Meine Frage, ob das ganze mit Schlangen, Krokodilen oder Kaimane zu tun habe, wurde verneint. Es seien die „génies“ des Flusses, die so entschieden haben. Und diese würden mich auch in die Tiefe ziehen, wenn ich das Gesetz nicht beachtete. Noch nie sei ein Fremder lebend aus dem Fluss gekommen, flüsterten sie mir zu.

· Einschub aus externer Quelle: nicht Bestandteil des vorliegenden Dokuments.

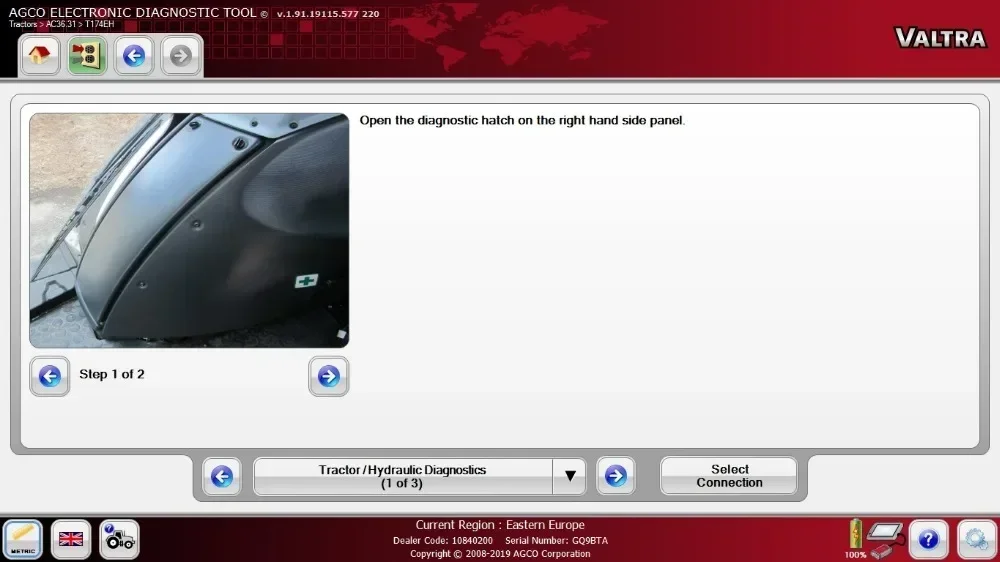
Task: Open the tractor info icon in bottom bar
Action: click(x=119, y=539)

Na ja, dann wollen wir mal die „génies“ herausfordern, sagte ich, zog mich bis auf die Badehose aus und sprang ins Wasser. Die zahlreichen Frauen, die sich und ihre mitgebrachte Wäsche neben uns im Flachwasser wuschen, hörten mit ihrer Arbeit auf, zogen sich ans Ufer zurück und beobachteten das kommende Spektakel. Ich tauchte ab und schwamm weit raus in den Fluss. Meine Jungs standen auch am Ufer und warteten darauf, dass mich die „génies“ in die Tiefe ziehen würden. Mir fiel da nichts Besseres ein, als den toten Mann zu spielen, d.h., ich legte mich auf den Rücken und trieb langsam flussabwärts. Als ich mich nach 10 Minuten wieder bewegte und ans Ufer zurück schwamm, wichen die vielen Menschen, die mittlerweile gekommen waren, um meinen unweigerlichen Tot mit zu verfolgen, vor mir zurück. Mein Freund SK sagte mir später, dass eine Alte immer wieder ausrief, dass sie schon immer wusste, dass die Weisen mit den génies auf Du und Du stünden. Ein Mann, der auf dem Wasser liege und schlafe, sei doch der beste Beweis dafür.
Aber es gibt tatsächlich auch das Unerklärliche, davon aber später.